Investigators believe Fillon, 65, hired Welsh-born Penelope as his parliamentary assistant between 1998 and 2013 without her having done any actual work.

Fillon was polling as frontrunner in France’s 2017 presidential race after winning the primary of right-wing party Les Républicains when allegations of embezzlement began to surface in satirical and investigative newspaper Le Canard Enchainé.

Over several weeks, the paper detailed claims that Penelope received up to 10,000 euros per month for negligible work, and that Fillon also allegedly paid to two of his children as parliamentary assistants when he was a senator.

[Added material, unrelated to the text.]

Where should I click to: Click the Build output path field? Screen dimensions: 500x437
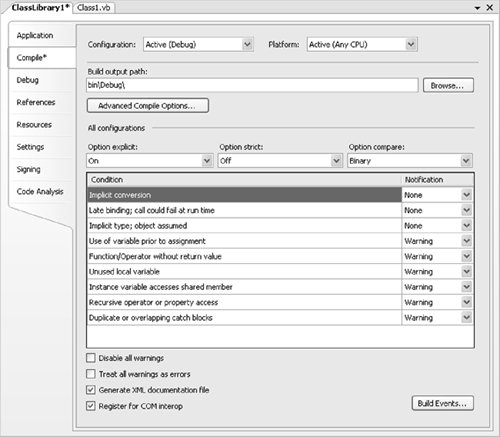[252, 85]
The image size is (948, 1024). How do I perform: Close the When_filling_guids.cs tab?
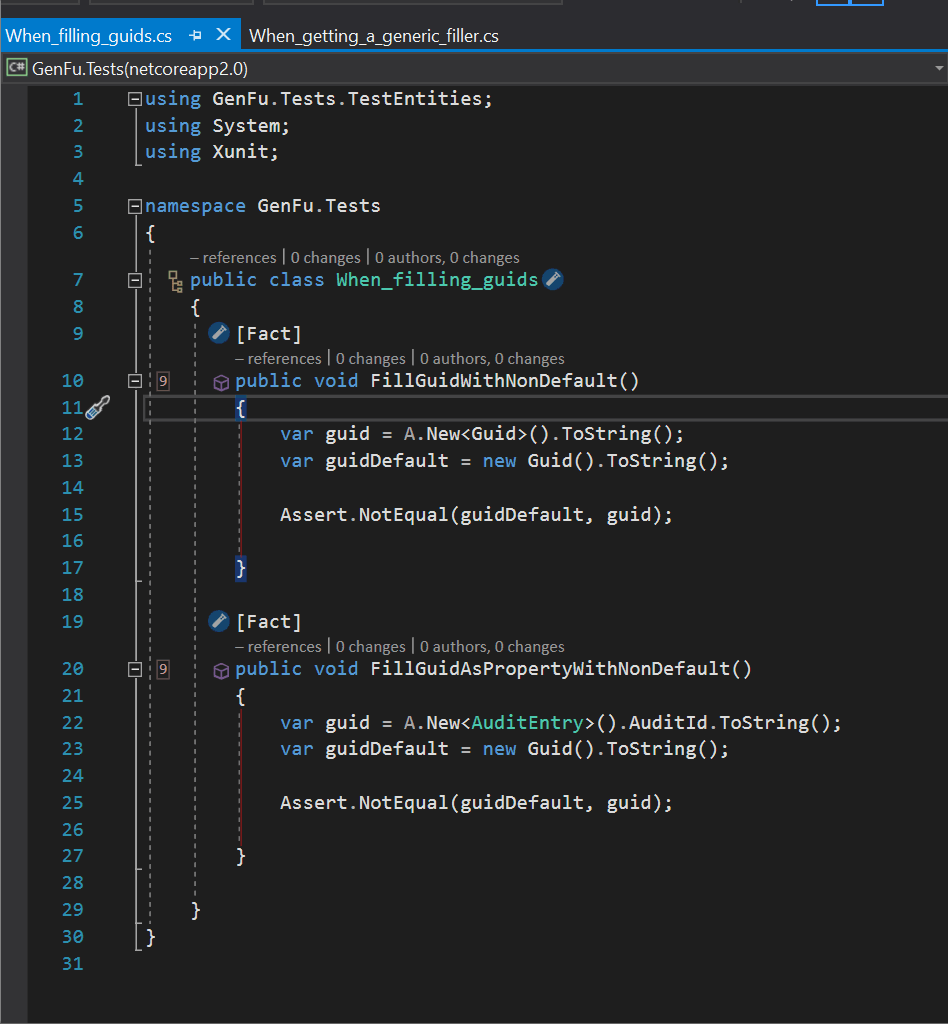[x=223, y=35]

Fillon refused to step down as candidate and insisted Penelope, who is also charged in the case as an accomplice, worked in his parliamentary consistency in the rural Sarthe department.

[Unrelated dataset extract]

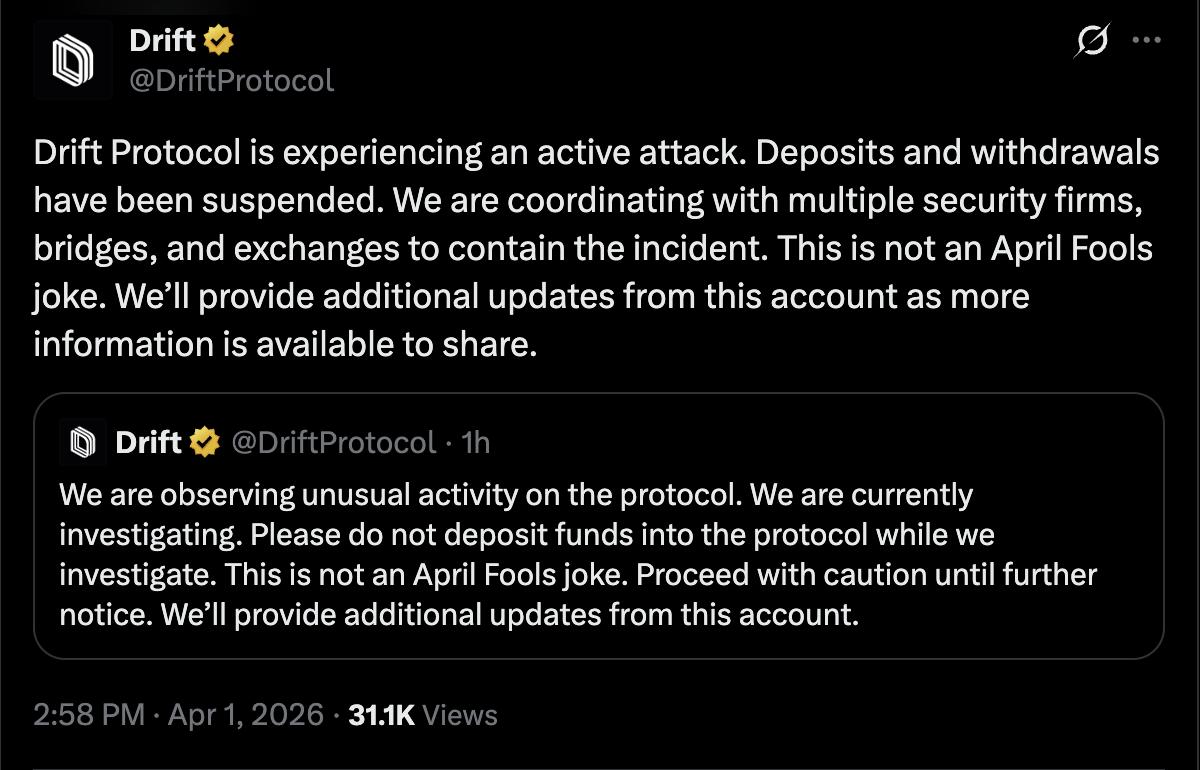Open the @DriftProtocol profile handle
Screen dimensions: 1200x770
pyautogui.click(x=230, y=78)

But scant evidence emerged of what work Penelope actually did, and Fillon came in third in the first round of the election, behind centrist Emmanuel Macron and far-right leader Marine Le Pen.

Fillon, who served as prime minister under former president Nicolas Sarkozy between 2007 and 2012, retired from a nearly four-decade career in French politics.

He now works for an asset management company and said last month he would not attempt a comeback in politics.

Little evidence of real work

Ahead of the trial, investigators said they had found little documentary evidence of what Penelope did as a taxpayer-funded parliamentary assistant.

They also seized on media interviews in 2007 and 2016 in which Penelope asserted she had never become involved in her husband’s political life.

The Fillons face up to 10 years in prison and potentially large fines. France’s National Assembly has joined the case as a civil party and could seek over a million euros in compensation.

In December 2018, Marc Ladreit de Lacharrière, a billionaire friend of Fillon’s, plead guilty to charges he paid Penelope 135,000 euros for a mostly fake job with a literary magazine.

Ladreit de Lacharrière plead guilty in December 2018 to paying He was handed an eight-month suspended sentence and ordered to pay 375,000 euros in fines.

The Fillons’ trial was scheduled to last until 11 March. The Fillon defence team requested the delayed opening out of solidarity with lawyers striking against Macron’s reform of the pension system.